* [YOUR GOAL]:
Check every line below, and copy those that include "computer".
▬▬▬▬▬▬
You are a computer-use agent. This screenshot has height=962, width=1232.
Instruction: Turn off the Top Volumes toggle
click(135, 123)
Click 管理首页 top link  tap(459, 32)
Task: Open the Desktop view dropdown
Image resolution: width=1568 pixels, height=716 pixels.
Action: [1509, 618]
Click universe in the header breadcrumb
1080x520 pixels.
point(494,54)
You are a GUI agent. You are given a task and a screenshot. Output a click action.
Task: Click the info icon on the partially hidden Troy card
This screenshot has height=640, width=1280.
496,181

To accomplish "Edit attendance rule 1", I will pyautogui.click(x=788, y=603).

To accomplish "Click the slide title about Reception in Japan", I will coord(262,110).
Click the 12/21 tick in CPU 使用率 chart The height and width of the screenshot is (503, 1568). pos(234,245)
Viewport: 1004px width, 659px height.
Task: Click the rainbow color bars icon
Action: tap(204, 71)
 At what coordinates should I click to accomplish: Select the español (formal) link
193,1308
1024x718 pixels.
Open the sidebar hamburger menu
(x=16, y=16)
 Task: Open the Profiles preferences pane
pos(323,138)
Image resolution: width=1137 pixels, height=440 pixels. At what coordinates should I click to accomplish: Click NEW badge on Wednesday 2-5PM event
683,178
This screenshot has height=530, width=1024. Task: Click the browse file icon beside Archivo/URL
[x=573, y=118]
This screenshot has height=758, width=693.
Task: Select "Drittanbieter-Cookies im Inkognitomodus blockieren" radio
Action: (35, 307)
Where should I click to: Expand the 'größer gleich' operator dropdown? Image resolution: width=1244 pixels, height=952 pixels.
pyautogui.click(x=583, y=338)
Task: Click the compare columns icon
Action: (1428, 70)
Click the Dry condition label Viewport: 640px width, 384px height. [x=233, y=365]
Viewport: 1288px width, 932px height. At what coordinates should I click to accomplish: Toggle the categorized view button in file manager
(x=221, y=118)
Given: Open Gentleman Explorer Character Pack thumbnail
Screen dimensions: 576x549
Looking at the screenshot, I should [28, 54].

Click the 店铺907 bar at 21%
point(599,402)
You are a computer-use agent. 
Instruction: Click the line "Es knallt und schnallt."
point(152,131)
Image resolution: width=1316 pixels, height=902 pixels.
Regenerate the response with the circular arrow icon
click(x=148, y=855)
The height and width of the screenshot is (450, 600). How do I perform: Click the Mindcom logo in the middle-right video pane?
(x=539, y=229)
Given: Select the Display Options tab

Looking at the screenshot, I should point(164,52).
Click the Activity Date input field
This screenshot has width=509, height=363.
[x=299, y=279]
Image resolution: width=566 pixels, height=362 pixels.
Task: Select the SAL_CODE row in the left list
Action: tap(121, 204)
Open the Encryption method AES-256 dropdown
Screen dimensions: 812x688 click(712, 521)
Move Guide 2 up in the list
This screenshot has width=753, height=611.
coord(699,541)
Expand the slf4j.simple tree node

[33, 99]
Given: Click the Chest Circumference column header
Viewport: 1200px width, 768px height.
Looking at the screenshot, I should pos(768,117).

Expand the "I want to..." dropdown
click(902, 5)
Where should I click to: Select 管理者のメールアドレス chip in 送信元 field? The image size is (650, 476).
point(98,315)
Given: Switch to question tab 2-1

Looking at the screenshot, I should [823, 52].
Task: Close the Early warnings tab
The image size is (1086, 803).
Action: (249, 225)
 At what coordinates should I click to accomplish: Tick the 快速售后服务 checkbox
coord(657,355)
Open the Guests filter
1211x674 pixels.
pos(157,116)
▬▬▬▬▬▬
* [SOLUTION TO THE EXERCISE]:
You are a computer-use agent. This screenshot has height=962, width=1232.
You are a computer-use agent. 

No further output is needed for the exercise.